Work required:
Report every line in the records below that holds the word "arrow".

-- Dataset follows --

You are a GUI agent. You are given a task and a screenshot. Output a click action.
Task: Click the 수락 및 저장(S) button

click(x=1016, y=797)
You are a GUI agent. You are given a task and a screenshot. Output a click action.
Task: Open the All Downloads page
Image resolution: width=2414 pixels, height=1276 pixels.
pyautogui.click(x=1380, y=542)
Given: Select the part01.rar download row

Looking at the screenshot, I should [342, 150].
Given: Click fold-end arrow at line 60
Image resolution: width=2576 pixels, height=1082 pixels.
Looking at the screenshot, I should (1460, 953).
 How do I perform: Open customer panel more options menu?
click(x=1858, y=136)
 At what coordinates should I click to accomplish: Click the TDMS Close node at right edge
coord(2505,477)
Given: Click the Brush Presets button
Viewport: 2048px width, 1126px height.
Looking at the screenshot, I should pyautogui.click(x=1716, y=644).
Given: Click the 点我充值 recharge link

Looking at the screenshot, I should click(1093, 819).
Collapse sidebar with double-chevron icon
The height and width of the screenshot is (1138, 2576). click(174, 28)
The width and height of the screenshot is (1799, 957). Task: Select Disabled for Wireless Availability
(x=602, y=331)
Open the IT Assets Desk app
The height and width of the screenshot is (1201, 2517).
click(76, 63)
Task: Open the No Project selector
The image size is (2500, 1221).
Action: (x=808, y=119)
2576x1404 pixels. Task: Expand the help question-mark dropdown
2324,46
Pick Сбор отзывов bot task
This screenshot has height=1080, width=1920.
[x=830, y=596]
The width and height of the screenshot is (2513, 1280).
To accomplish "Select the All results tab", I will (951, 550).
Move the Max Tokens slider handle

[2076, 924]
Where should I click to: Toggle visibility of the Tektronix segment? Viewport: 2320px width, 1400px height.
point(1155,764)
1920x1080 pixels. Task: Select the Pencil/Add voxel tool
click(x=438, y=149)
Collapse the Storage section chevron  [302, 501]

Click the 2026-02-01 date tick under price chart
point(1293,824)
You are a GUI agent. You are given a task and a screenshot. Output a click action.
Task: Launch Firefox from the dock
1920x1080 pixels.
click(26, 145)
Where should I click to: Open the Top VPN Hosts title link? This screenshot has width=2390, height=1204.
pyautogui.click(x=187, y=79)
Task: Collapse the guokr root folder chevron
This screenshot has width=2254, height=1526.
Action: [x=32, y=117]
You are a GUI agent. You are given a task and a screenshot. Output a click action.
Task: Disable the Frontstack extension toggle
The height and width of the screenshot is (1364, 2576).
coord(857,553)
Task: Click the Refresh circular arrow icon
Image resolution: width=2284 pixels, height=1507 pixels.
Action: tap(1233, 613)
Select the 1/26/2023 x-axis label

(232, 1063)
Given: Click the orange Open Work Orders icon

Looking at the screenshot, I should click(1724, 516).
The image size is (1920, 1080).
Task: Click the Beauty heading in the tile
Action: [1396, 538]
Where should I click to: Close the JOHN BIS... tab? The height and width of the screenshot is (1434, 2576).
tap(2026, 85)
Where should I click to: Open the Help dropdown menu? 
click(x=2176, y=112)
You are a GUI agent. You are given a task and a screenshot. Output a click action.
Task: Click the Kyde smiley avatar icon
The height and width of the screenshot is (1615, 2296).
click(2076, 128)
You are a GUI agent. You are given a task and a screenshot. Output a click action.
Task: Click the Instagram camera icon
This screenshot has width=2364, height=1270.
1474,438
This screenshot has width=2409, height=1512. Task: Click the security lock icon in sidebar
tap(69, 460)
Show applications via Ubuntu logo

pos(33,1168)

-- Dataset concluded --

Solution:
Given: Click fold-end arrow at line 60
Task: Click the Refresh circular arrow icon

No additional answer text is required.